In its Inception Impact Assessment, the Commission reiterates this position and states that “[a]s long as many international partners do not share the same climate ambition as the EU, there is a risk of carbon leakage.”  The Inception Impact Assessment also states that the mechanism “would ensure that the price of imports reflect more accurately their carbon content.  The measure would need to be designed to comply with World Trade Organization rules and other international obligations of the EU.”  Not surprisingly, it also states that the mechanism “would be an alternative to the measures that currently address the risk of carbon leakage under the EU ETS.”  Indeed, the introduction of a carbon adjustment mechanism would likely mean that industries covered by the mechanism would no longer benefit from free allowances under the EU ETS.

The Inception Impact Assessment also clarifies that the development of a CBAM would be based on three building blocks: (i) a legal instrument, which could for example include a carbon tax on selected products, a new carbon customs duty or tax on imports, or the extension of the EU ETS to imports; (ii) a methodological approach to evaluate the carbon content and carbon pricing of imported products; and (iii) a possible limitation of the Mechanism to only some industrial sectors (e.g., cement).

The Commission’s consultation on the CBAM raises important climate, international trade, development, and economic issues.  To list but a few:

  • Should the adjustment mechanism target specific industries (g., cement, aluminum, steel, or chemicals), or instead apply horizontally across all industrial production? A prudent approach would be that considered by the Commission and to initially focus on one or two sectors, as pilot projects, such as cement.  Introducing the CBAM from the start to all industrial sectors is likely to increase the risk of legal challenges. Based on the experiences gained with the selected pilot projects, the EU could later decide whether, and under what terms, to extend the CBAM to other sectors.
  • How will the EU be able to develop an objective methodology to calculate the carbon footprint of a product? This is the key question for the viability of the CBAM.  Before adopting any mechanism, it should be clarified how the EU will be able to get reliable and verifiable information on the carbon footprint of the products produced in third countries. There is a major risk that third countries may either not cooperate and not provide any data, or even if they do cooperate, provide data that it is not reliable.  In order to limit the risks of legal challenges, the EU should have a clear idea on how to deal with lack of reliable data from third countries before it takes any steps to introduce the CBAM.
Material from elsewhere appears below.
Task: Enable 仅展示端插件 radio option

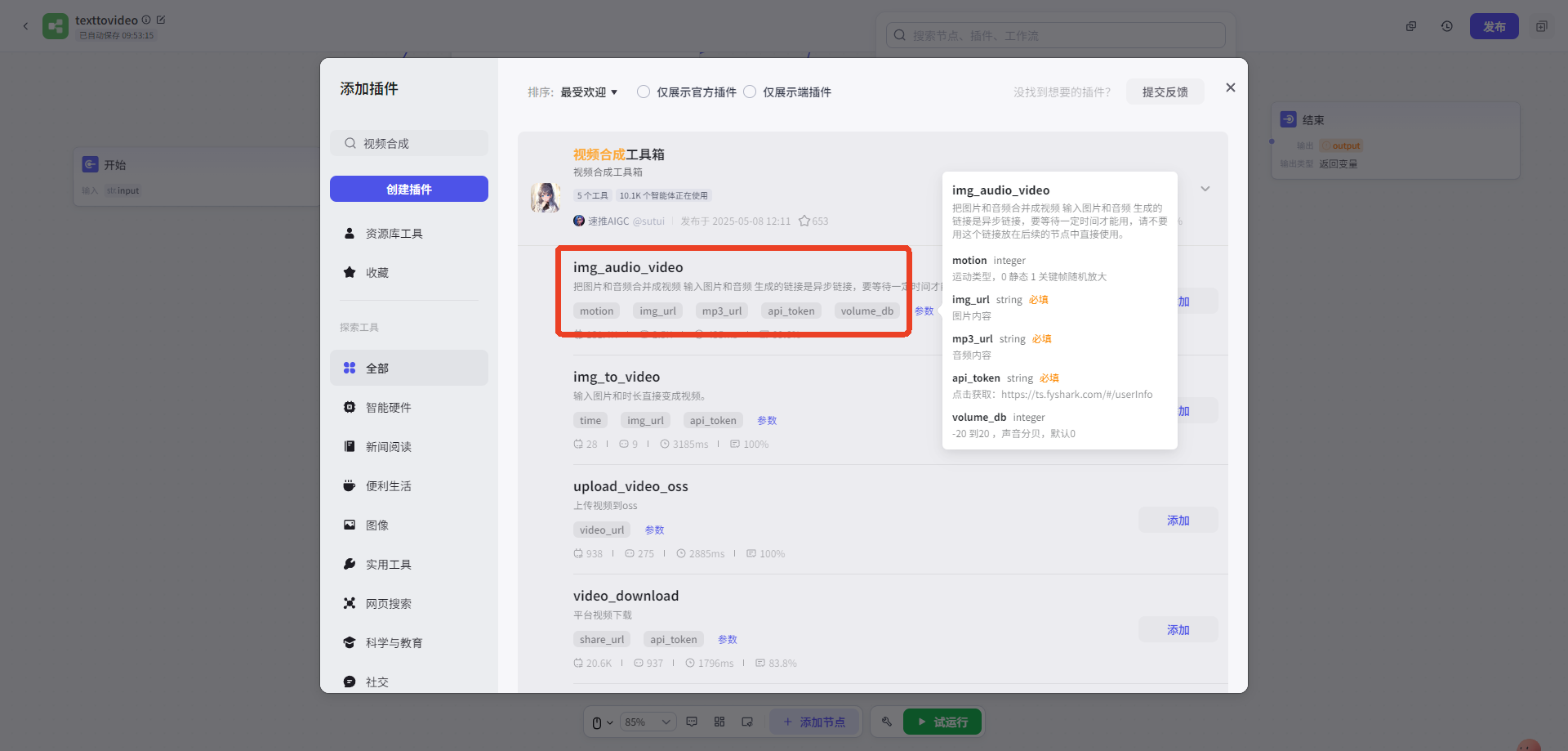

Moreover, even if reliable data can be obtained from third countries, the EU should consider how to deal with situations where two identical or similar products have different levels of carbon footprint due to their different production methods and technologies.  Should the EU in such cases apply a different border tax or levy? And how could such different treatment on identical or similar products be compatible with WTO law?

  • To what extent should the existence of an emissions trading scheme similar to the EU’s ETS in the product’s country-of-origin exempt the imported product from any border adjustment? To which minimum standards should these non-EU emissions trading schemes be subject? As a related question, would there be some kind of “de minimis” level of carbon footprint, below which the border tax would not be applied? Would there be differentiation among WTO countries, g., accepting a higher level of non-actionable “de minimis” level from a defined group of (small or vulnerable) developing countries?
  • What design should the CBAM have to also ensure the EU’s compliance with its international obligations under multilateral environmental agreements that call for “common but differentiated responsibilities” in the fight against climate change?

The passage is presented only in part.